Colaboração Interinstitucional na Luta Contra o Tráfico
No dia 2 de fevereiro de 2026, o procurador-geral de Justiça do Ministério Público do Amapá (MP-AP), Alexandre Monteiro, coordenou uma reunião importante com representantes da Comissão de Direitos Humanos e Relações Internacionais da Ordem dos Advogados do Brasil – Seccional Amapá (OAB/AP), além de membros da Secretaria Estadual de Direitos Humanos e da Polícia Federal. O objetivo foi discutir táticas e estratégias para combater o tráfico de pessoas no estado, com ênfase em um diálogo interinstitucional mais robusto. Este encontro se propôs a não apenas avaliar o atual panorama local, mas também a consolidar ações conjuntas que visam a prevenção e a repressão desse crime, assim como a proteção das vítimas.
A reunião é parte de uma iniciativa em consonância com o IV Plano Nacional de Enfrentamento ao Tráfico de Pessoas, que foca na estruturação de políticas públicas, acolhimento das vítimas e responsabilização dos infratores. Durante os debates, os representantes destacaram a necessidade de implementar essas diretrizes de maneira efetiva no Amapá, levando em consideração suas particularidades econômicas, sociais e geográficas.
Importância da Rede de Atenção e Acolhimento
Washington Picanço, presidente da Comissão de Direitos Humanos da OAB/AP, ressaltou a relevância deste momento para o alinhamento de estratégias interinstitucionais. “Estamos nivelando as informações sobre a implementação do Plano Nacional de Enfrentamento ao Tráfico Humano e ao Trabalho Escravo. Isso é vital para criar uma rede de apoio jurídico que visa promover políticas nacionais, especialmente no que se refere ao acolhimento e assistência às vítimas”, afirmou.
Outro aspecto abordado na reunião foi a urgência em lidar com a subnotificação dos casos de tráfico e a necessidade de reforçar a rede de atendimento, priorizando um acolhimento mais humanizado. Foi enfatizada também a importância da capacitação contínua para os profissionais que atuam na linha de frente, como forças de segurança, conselheiros tutelares e servidores das áreas de saúde e assistência social, para que possam lidar de maneira mais eficaz com as vítimas e situações de risco.

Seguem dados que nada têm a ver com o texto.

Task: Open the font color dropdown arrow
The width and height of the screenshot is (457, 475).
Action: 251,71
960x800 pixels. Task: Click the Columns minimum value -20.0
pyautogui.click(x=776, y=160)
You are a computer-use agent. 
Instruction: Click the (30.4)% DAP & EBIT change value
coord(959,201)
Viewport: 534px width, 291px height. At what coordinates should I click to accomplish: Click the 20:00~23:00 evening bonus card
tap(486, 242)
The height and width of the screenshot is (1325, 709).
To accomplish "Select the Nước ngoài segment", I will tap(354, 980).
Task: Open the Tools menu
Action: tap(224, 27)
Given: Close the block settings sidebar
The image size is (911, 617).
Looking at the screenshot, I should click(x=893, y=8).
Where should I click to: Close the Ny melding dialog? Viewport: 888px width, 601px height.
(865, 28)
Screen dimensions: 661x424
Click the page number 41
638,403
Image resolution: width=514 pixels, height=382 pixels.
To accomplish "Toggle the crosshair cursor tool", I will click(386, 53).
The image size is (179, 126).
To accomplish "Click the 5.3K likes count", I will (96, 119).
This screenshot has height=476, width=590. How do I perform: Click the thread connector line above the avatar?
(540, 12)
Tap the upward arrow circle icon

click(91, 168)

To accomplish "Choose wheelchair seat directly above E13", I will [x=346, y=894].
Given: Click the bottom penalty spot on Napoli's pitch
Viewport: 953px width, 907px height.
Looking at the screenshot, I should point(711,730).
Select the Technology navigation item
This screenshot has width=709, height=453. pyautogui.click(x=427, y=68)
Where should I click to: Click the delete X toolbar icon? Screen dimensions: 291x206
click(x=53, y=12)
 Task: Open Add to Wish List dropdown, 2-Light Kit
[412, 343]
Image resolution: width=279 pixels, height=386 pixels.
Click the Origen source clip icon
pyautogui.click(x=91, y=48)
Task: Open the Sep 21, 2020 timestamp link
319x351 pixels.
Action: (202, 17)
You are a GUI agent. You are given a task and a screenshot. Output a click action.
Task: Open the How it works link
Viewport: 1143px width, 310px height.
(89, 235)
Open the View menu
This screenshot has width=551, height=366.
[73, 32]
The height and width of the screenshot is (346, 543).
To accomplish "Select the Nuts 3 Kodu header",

Compromisso das Instituições no Combate ao Crime
O superintendente regional da Polícia Federal no Amapá, Milton Rodrigues Neves, reiterou o compromisso das instituições na luta contra o tráfico de pessoas. “A Polícia Federal está atenta ao controle migratório e, em parceria com o Ministério Público, a OAB e a Secretaria de Direitos Humanos, continuará suas ações no combate à exploração de trabalho escravo e ao tráfico humano”, declarou Neves durante o encontro.
A reunião contou ainda com a participação do delegado da PF, Yorran Sousa, e representantes da OAB/AP, Vânia Fontoura e Isabeli Amanajás, assim como André Lopes, da Secretaria Estadual de Direitos Humanos. Juntos, eles destacaram que o Amapá possui características que influenciam diretamente no enfrentamento ao tráfico de pessoas, como sua posição geográfica estratégica, áreas de fronteira extensas, fluxo migratório intenso e grandes empreendimentos. Essas condições podem aumentar as vulnerabilidades e dificultar as iniciativas de prevenção e repressão.
A Importância da Ação Integrada no Amapá
Os participantes da reunião concordaram que uma ação integrada entre as instituições é crucial para mitigar riscos, aumentar a proteção de populações vulneráveis e garantir que o desenvolvimento do estado ocorra de forma segura e respeitosa aos direitos humanos. O procurador-geral de Justiça encerrou a reunião reafirmando o compromisso do MP-AP com a defesa dos direitos humanos e a construção de uma rede institucional cada vez mais capacitada para prevenir violações, acolher vítimas e responsabilizar os perpetradores desse tipo de crime.